S’agissant des mesures extrajudiciaires de recherche de la vérité, l’experte indépendante considère qu’il n’est pas trop tôt pour les envisager. Mais, souligne-t-elle, ces mesures -une  commission vérité et réconciliation par exemple- ne pourront se mettre en place qu’à la condition que la sécurité soit rétablie. Dans le cas contraire, les victimes pourraient perdre confiance en la justice et décider de se faire justice eux-mêmes en prenant les armes. Par ailleurs, prévient-elle encore, si les conditions de sécurité ne sont pas réunies, il est probable que les victimes et témoins gardent le silence sur les auteurs des violations graves.

Enfin, elle rappelle que le droit à l’information est fondamental dans le chantier de la réconciliation, car il n’y a pas de promotion de la justice sans communication. Pour cela, les médias ne doivent pas se limiter à Bangui, et ceux qui constituent déjà une force comme des radios, doivent être renforcés et encouragés peut-être par des subventions ou des formations, avec pour seul objectif : la crédibilité.

La Cour pénale spéciale

A côté des mesures non-judiciaires, d’aucuns se félicitent de la saisine de la Cour pénale internationale en 2014, mais surtout, attendent impatiemment la mise en place de la Cour pénale spéciale créée par une loi organique de 2015. L’ambassadeur Léopold Samba indique, à ce sujet, que les débats autour du budget de fonctionnement pour les prochains 18 mois et des émoluments des juges nationaux et internationaux semblent désormais clos.
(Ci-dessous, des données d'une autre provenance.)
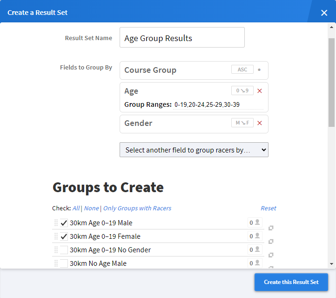Reset the groups to create
The image size is (336, 298).
268,208
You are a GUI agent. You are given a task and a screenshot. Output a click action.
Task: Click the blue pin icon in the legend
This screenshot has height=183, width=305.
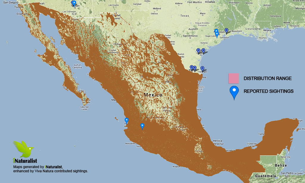[234, 92]

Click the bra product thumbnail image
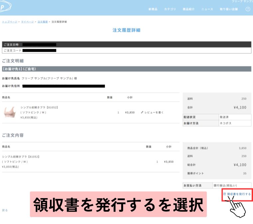[10, 112]
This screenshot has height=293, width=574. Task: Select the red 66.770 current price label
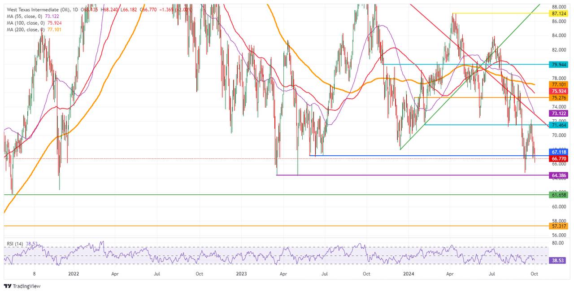pyautogui.click(x=558, y=158)
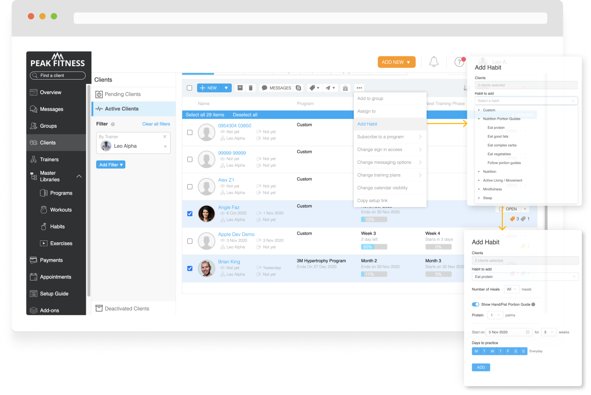Choose Copy setup link menu entry
This screenshot has width=591, height=395.
click(372, 200)
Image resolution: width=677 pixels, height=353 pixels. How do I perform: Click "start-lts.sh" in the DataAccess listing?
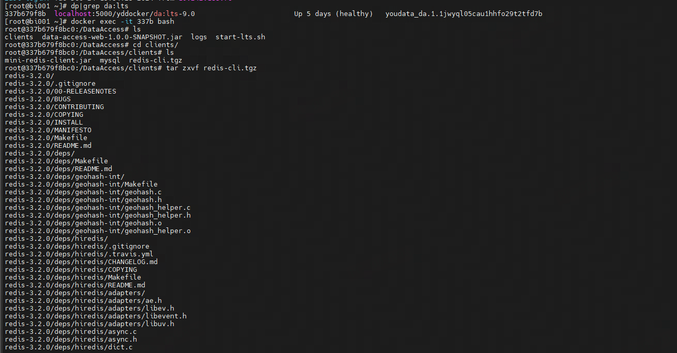[x=240, y=37]
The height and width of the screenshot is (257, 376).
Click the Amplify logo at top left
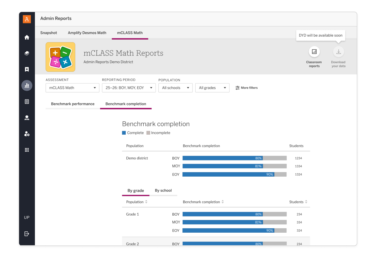coord(27,19)
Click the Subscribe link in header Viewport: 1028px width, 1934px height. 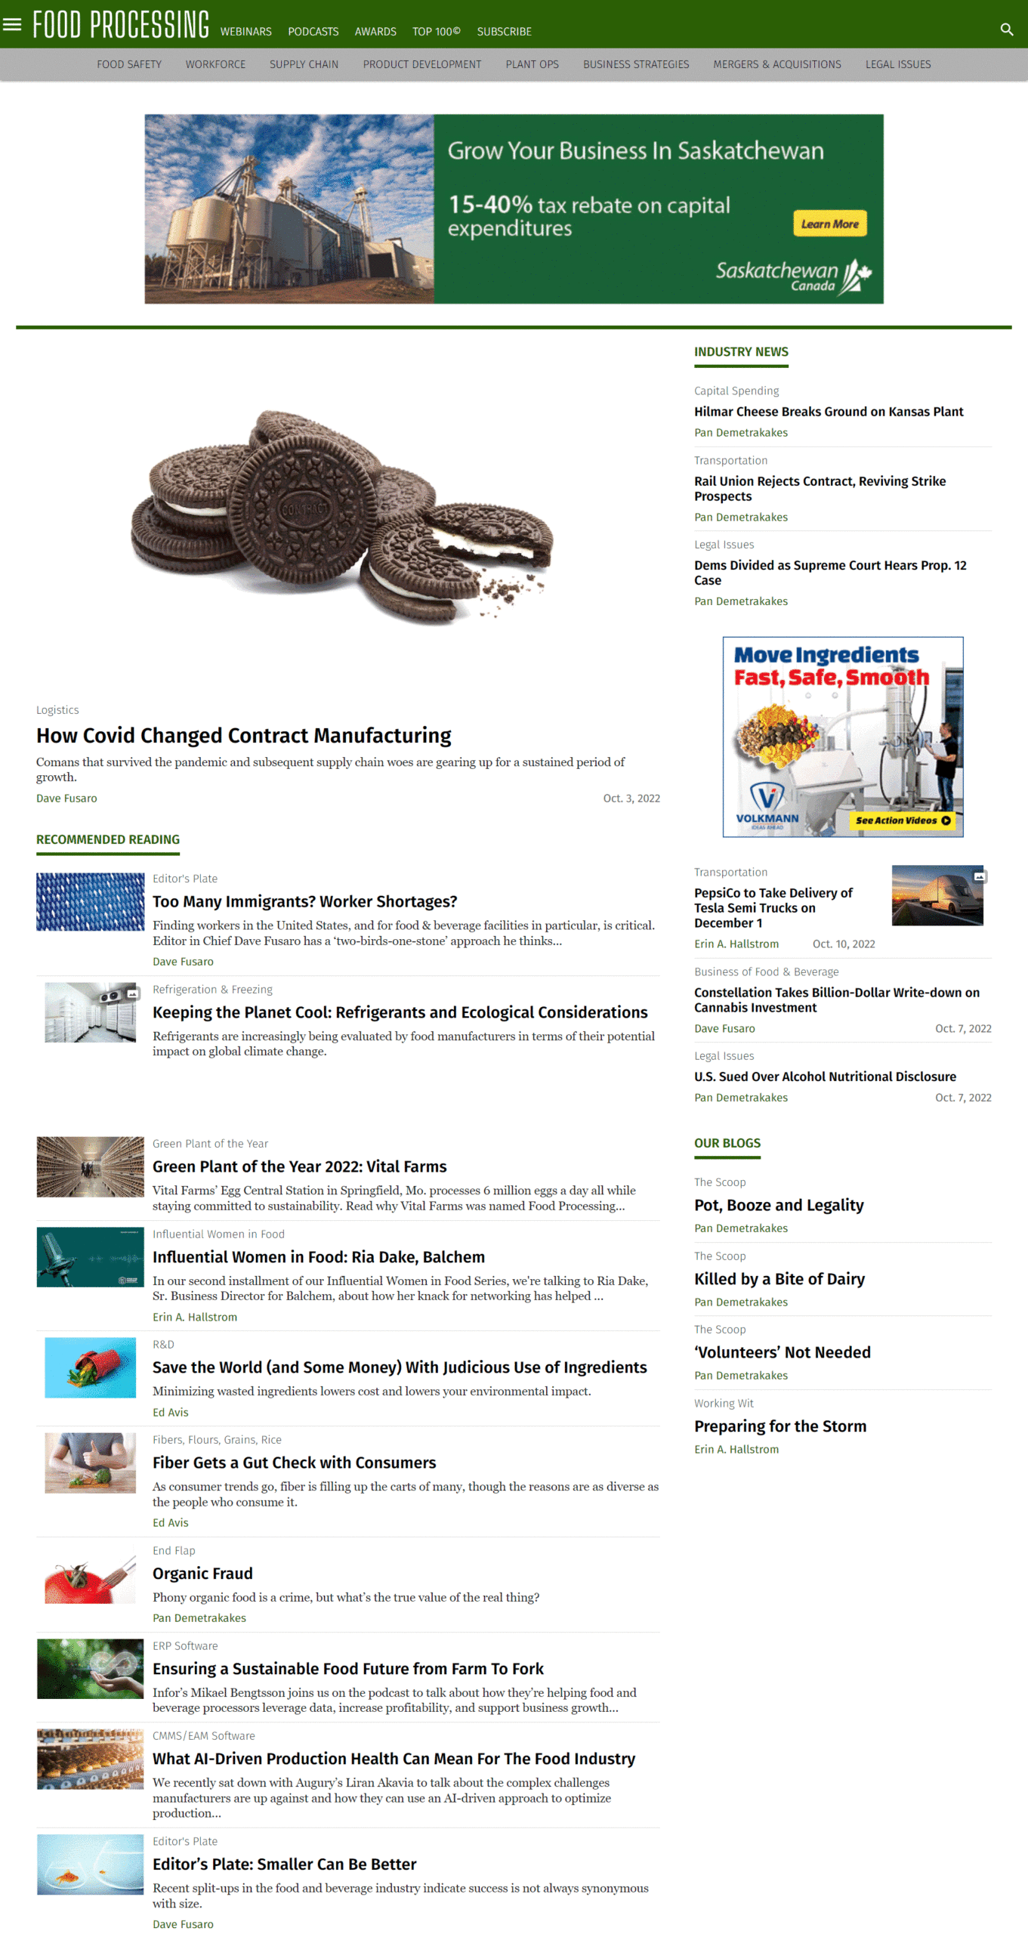(x=504, y=32)
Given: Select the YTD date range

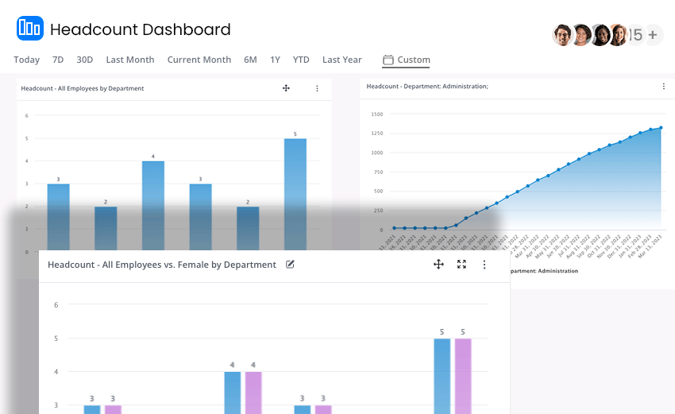Looking at the screenshot, I should point(301,60).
Mais l’experte indépendante souligne que « le financement pour les 5 ans d’opérationnalité de la Cour, le recrutement des magistrats, la sécurité, la disponibilité suffisante d’avocats centrafricains bien formés et la protection des victimes et témoins restent des défis importants. »
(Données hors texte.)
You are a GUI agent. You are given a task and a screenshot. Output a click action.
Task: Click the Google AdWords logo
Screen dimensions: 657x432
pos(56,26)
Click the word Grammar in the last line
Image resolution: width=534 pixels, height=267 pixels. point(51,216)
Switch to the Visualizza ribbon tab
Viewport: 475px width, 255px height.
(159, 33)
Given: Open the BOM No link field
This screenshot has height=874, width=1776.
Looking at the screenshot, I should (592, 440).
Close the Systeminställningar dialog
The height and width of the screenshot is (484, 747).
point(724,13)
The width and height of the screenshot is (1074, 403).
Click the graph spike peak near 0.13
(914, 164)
En plus de son mandat de poursuivre les auteurs des crimes de guerre et de crimes contre l’humanité perpétrés en Centrafrique, de nombreux acteurs de la justice transitionnelle en RCA sont convaincus que cette Cour pénale spéciale pourrait avoir une influence positive sur l’institution judiciaire centrafricaine elle-même. Mais, insiste le représentant centrafricain, tout cela requiert « des moyens humains et financiers, ainsi qu’une coopération garantis par la communauté internationale, sans quoi les paroles échangées lors de ce dialogue ne seront pas suivies d’effet ».  

Thérèse Keita-Bocoum confirme et précise : « La justice centrafricaine en tant que telle n’est pas capable de faire face à la lutte contre l’impunité et aux besoins de justice, d’où la nécessité de créer cette Cour pénale spéciale. La justice dans son ensemble doit être réhabilitée : augmenter le nombre des juges qui ne sont qu’au nombre de 180 et améliorer leur formation. La police judiciaire aussi doit être renforcée. Il n’y a pour l’heure aucune protection possible. Les prisons et les tribunaux sont occupés par des groupes armés. C’est la restauration de la chaîne pénale qui est en jeu. »
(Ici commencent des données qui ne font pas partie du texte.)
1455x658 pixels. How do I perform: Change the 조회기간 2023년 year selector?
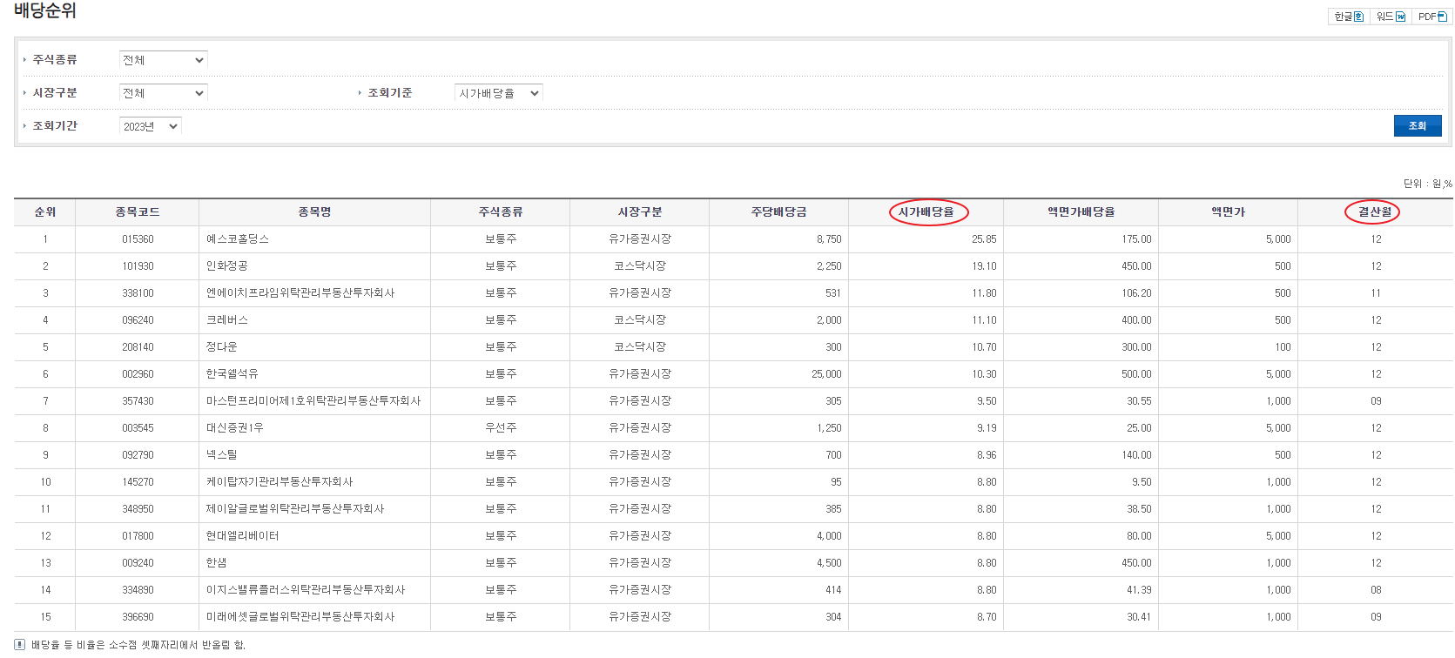pos(150,126)
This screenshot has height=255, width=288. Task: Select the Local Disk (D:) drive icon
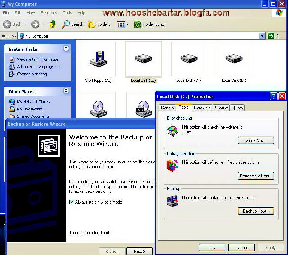(x=189, y=59)
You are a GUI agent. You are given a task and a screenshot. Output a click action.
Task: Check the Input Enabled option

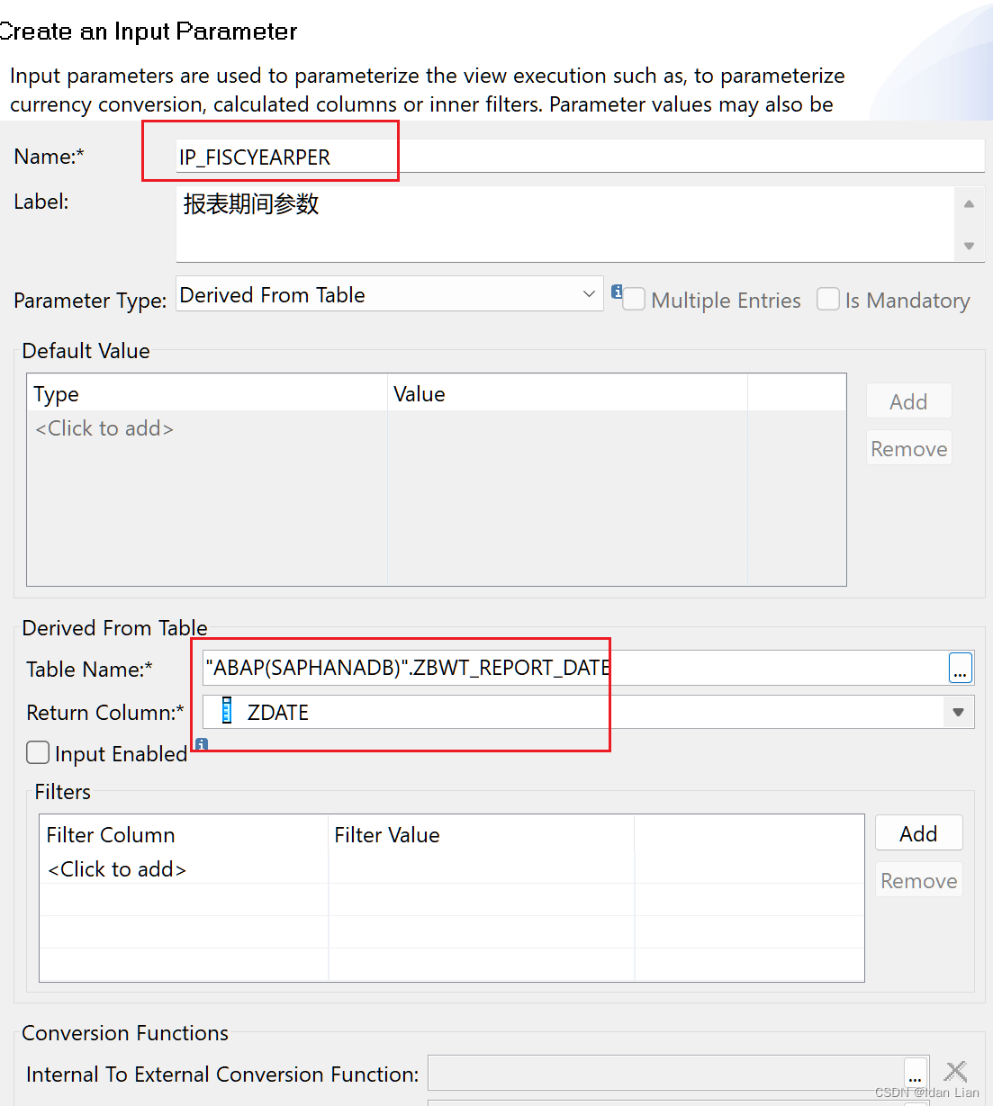point(37,752)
Les abus sexuels commis par les forces internationales

Mais comme si les crimes commis par les Centrafricains eux-mêmes ne suffisaient, voilà que même certains éléments parmi les Casques bleus envoyés à la rescousse se livrent à des abus sur ces enfants. Alors que certaines ONG locales et internationales avaient exigé une enquête indépendante mais Thérèse Keita-Bocoum considère qu’il faut faire avec les règles existantes, « même si elles doivent peut-être changer. » En dépit de l’annonce de la démission d’Anders Kompass, − le lanceur d’alerte onusien, annoncée au début du mois de juin, la volonté de prévenir et de poursuivre ces pratiques au sein des Nations Unies comme au sein des pays n’est pas altérée, assure-t-elle. Il n’en demeure pas moins qu’avec encore de récents signalements d’abus sexuels commis à l’encontre de mineurs par des Casques bleus dans la région centrale de Kemo, le doute quant à la capacité réelle de ces troupes internationales à protéger les plus vulnérables subsiste de plus belle.